Ruth Marcus didn’t get the message
26-Dec-12
Dean Baker:
Ruth Marcus Is Outraged by Overly Generous Social Security Checks
Well, who can blame her? After all, we have tens of millions of seniors living high on Social Security checks averaging a bit over $1,200 a month at a time when folks like the CEOs in the Campaign to Fix the Debt are supposed to subsist on paychecks that typically come to $10 million to $20 million a year.
Anyhow, her main trick for cutting benefits is to adopt the chained consumer price index as the basis for the annual cost of living adjustment. This would have the effect of reducing benefits by 0.3 percentage points for each year of retirement. This means a beneficiary would see a 3 percent cut in benefits after 10 years, a 6 percent cut after 20 years and a 9 percent cut after 30 years. This is real money. Since Social Security is more than half the income for almost 70 percent of retirees and more than 90 percent of the income for 40 percent of retirees, the hit to the affected population would be considerably larger than the hit to the top 2 percent from ending the Bush era tax cuts.
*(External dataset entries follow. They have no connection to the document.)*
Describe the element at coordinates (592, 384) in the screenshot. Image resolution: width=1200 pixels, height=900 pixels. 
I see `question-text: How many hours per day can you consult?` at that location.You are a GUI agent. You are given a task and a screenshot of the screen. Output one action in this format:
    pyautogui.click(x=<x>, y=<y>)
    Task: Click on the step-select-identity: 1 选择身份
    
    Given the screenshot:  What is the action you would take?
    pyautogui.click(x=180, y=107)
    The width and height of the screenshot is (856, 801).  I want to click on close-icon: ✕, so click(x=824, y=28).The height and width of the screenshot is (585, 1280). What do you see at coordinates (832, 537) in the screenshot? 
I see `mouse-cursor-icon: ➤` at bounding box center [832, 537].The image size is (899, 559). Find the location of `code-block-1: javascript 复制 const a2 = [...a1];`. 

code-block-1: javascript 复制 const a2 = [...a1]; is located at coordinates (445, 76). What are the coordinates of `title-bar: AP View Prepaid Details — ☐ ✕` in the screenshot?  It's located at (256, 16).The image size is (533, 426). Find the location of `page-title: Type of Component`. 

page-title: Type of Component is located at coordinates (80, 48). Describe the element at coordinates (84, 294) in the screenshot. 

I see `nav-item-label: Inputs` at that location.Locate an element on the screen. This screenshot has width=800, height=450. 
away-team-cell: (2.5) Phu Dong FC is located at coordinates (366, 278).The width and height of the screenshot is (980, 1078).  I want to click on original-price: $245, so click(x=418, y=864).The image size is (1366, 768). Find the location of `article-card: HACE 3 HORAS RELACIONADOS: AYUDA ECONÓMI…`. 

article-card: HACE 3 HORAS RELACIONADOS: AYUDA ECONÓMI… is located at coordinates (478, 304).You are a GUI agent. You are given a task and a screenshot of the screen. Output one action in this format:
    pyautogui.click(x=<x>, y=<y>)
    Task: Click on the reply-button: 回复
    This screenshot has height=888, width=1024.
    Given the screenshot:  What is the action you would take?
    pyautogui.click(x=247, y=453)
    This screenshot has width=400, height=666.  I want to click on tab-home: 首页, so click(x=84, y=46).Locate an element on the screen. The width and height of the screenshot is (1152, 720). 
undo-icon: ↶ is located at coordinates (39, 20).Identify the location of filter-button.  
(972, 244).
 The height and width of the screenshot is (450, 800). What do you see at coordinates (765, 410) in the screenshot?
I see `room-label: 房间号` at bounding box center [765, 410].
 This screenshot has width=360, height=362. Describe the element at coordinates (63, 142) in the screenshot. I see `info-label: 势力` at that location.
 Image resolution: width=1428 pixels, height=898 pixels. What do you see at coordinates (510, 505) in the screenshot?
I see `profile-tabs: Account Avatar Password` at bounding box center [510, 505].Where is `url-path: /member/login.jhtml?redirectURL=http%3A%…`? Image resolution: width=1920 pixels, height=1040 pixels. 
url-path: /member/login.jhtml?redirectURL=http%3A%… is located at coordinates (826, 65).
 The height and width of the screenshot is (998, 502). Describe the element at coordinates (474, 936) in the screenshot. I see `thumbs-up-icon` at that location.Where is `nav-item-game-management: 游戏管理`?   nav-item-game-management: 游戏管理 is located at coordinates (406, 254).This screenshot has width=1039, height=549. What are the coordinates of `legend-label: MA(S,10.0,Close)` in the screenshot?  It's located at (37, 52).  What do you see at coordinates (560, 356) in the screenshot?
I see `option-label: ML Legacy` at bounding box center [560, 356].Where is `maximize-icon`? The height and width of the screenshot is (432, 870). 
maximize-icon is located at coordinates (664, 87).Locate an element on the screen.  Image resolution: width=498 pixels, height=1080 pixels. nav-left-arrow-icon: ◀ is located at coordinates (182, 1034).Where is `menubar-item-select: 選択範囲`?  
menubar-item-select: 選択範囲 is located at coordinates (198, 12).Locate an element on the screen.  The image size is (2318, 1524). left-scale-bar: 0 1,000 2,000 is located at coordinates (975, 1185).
But Marcus insists this cut must be done first and foremost in the name of accuracy, since the chained CPI is supposed to provide a better measure of the cost of living. She notes but quickly dismisses the evidence from the Bureau of Labor Statistics (BLS) consumer price index for the elderly (CPI-E), which shows that the rate of inflation seen by the elderly is somewhat higher than the overall rate of inflation.